Shortly thereafter, the sisters opened five more accounts at Banque Havilland in Luxembourg, according to a 2018 report by the Commission de Surveillance du Secteur Financier (CSSF), the country’s financial regulator.[626] According to the CSSF report, the bank had classified the Aliyeva sisters as politically exposed persons (PEPs), as it was required to do, but had failed to obtain sufficient documentation to establish their source of wealth.[626] The report stated that Banque Havilland held documents showing that transfers tied to the Aliyev family had been monitored by banks in the US and that two banks in Dubai no longer wished to process payments on their behalf.[626] The CSSF report concluded that Banque Havilland had failed to put measures in place for “high-risk clients” and had failed to establish the nature of the sisters’ business relationship with Mikhail Gutseriev, a billionaire Russian oligarch whose family the sisters had lent money to using their accounts at the bank.[626] [627]

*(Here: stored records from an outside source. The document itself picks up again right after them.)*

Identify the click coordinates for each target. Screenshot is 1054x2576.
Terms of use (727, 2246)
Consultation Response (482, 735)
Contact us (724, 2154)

According to Bloomberg, the bank was investigated by the CSSF for potential offences involving laundering money for their politically exposed clients, including Leyla and Arzu Aliyeva.[1061] In December 2018, the CSSF fined Banque Haviland 4 million euros ($4.6 million) for failure to comply with anti-money laundering regulations.[1062] [1083] The CSSF referred the matter to Luxembourg prosecutors, who opened a criminal probe.[1061]